Enquanto aguardo a chegada das noivas na Igreja, centro da atenção de todos os presentes, vejo a preocupação de algumas pessoas nos retoques finais antes de serem abertas portas. Desculpem a brincadeira, mas ela é examinada como um peixe na feira. Desde os olhos, o cabelo, as roupas...tudo. Aí, alguém chega à conclusão de que está tudo perfeito e dá sinal para que se abra a porta.
Não há necessidade para tantos exageros. Todas as noivas são bonitas. É claro, algumas superam-se a si mesmo. É uma alegria interior tão grande que transcende o espaço. Por onde ela passa, enche de beleza todo o ambiente. Se sabe do imenso amor que traz em seu coração e do imenso amor que a espera lá aos pés do altar.

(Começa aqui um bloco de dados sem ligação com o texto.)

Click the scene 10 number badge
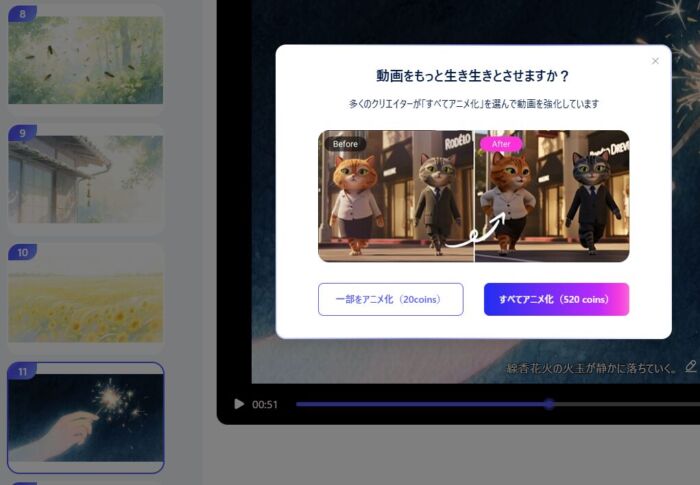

Por estes dias, substituindo um colega, esperei pacientemente por 45 minutos a chegada da noiva. Igreja ornamentada, música ambiente, tudo em ordem. Chega a noiva que mais parecia uma árvore de natal. Até provocou risos nas crianças que estavam na Igreja. E criança não sabe disfarçar...(Pena que nós perdemos este jeito criança de ser!!).
Com meus botões eu pensava: “Quanto mais pobre o circo, mas se enfeita o palhaço”.

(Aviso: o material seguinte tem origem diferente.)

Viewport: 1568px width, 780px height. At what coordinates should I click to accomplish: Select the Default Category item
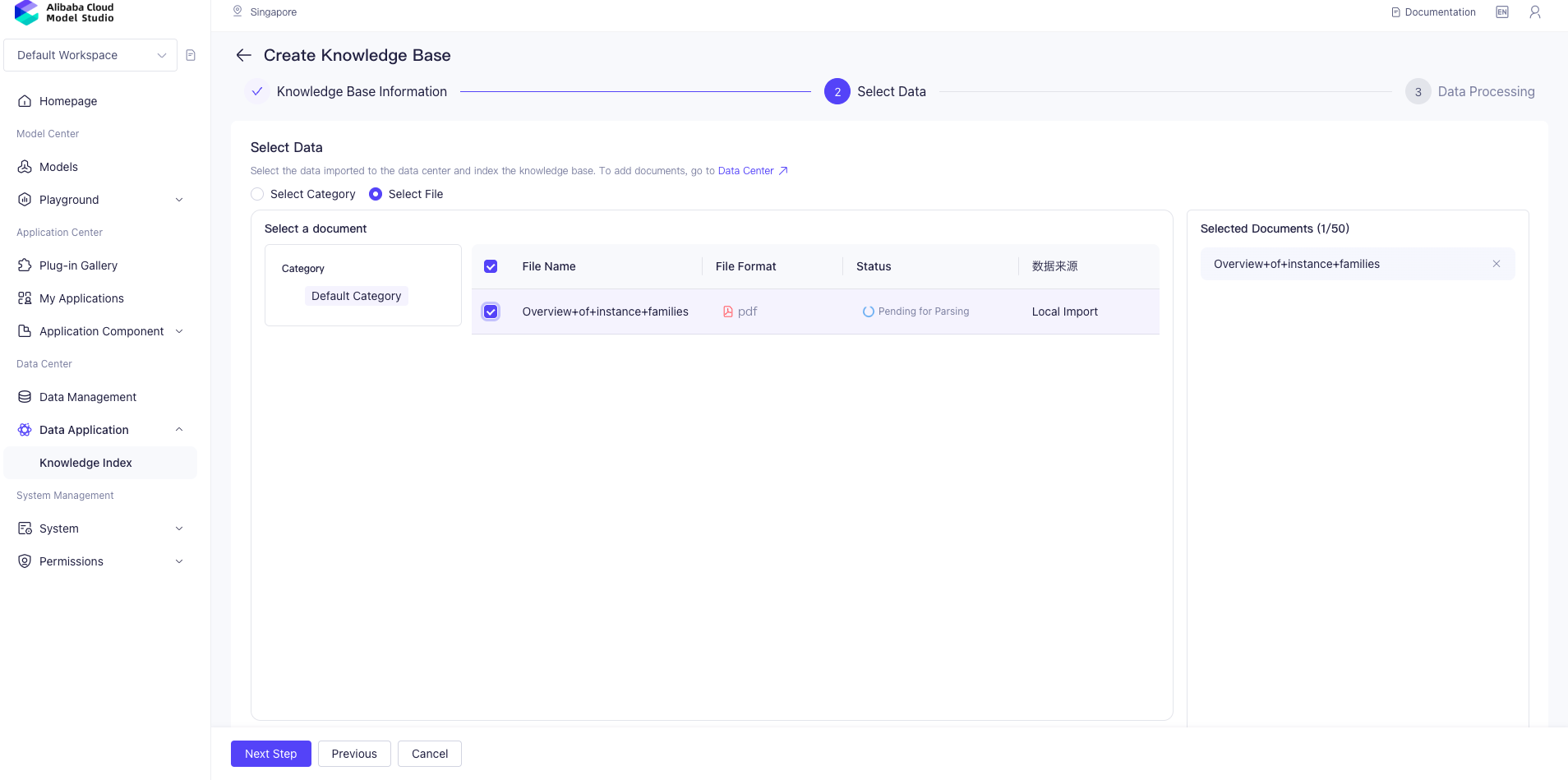356,296
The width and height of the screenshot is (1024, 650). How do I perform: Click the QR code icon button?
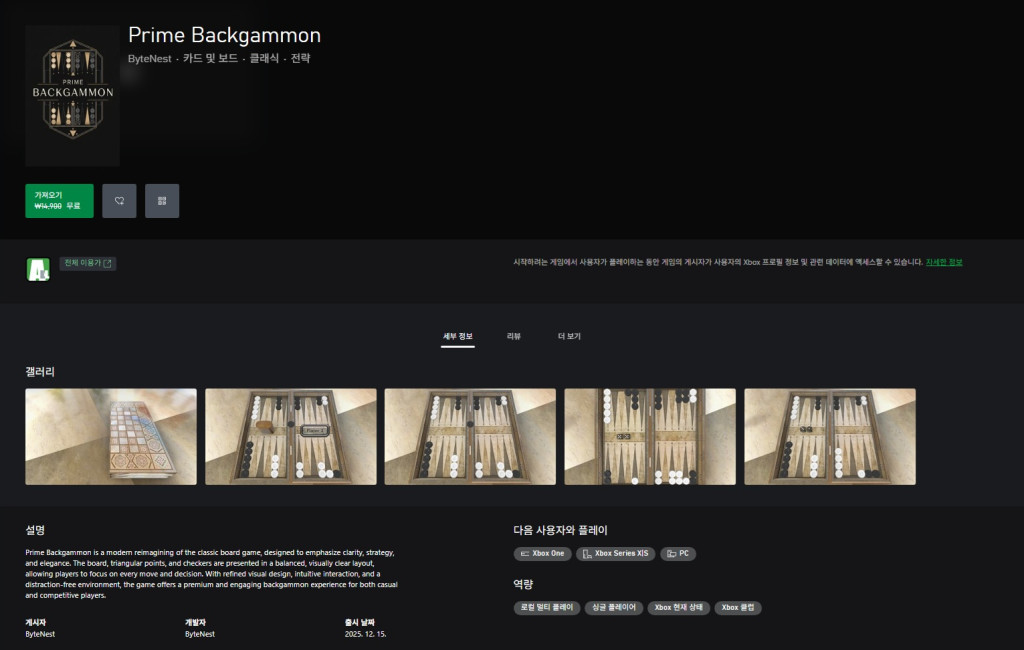click(162, 201)
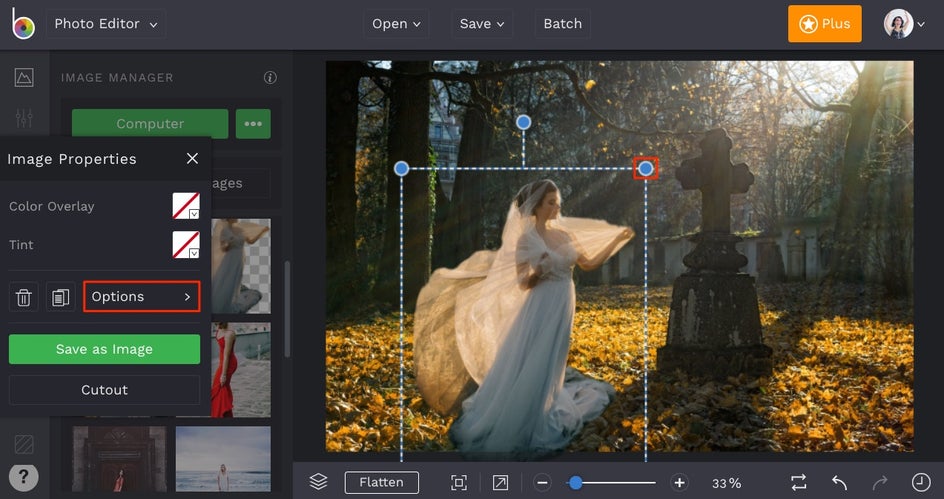Click the zoom out minus button

(542, 483)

Foi desconfortável a celebração daquele casamento. Não havia clima, não havia silêncio e os comentários eram até em voz alta. Fiquei com pena do noivo. Ele se vestiu “conforme manda o figurino”.
Com muito esforço, consegui conduzir a cerimônia ao seu final.

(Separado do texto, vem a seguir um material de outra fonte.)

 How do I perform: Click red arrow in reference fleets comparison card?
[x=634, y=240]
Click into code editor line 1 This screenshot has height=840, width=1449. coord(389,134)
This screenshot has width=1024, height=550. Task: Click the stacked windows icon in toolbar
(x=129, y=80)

Passado um tempo, conversava com o colega padre, a quem eu havia substituído, sobre o assunto. Ele me dizia: “Quando vieram para a entrevista, eu não percebi seriedade na moça. O rapaz, coitado, não sabia onde enfiar a cabeça diante das respostas de sua noiva”. Aconselhei sobre a seriedade do casamento, sobre a vida em família e sobre a presença de Deus, tão importante e necessária, dizia o padre. A noiva, em sinal de “não estou nem aí”, mascava chicletes e fez uma enorme e barulhenta bola naquele momento....
E concluiu o colega padre: “Tenho pena daquele casal. Não sei até onde vão parar...”
Noivos amigos, a beleza daquele dia fica só naquele dia. A beleza interior, aquela que só Deus pode dar e que faz acontecer a beleza exterior, dura sempre. Ela é fundamentada no amor. Leiam de novo o que foi escrito aí em cima...
Com o carinho e a bênção do Pe. Caetano.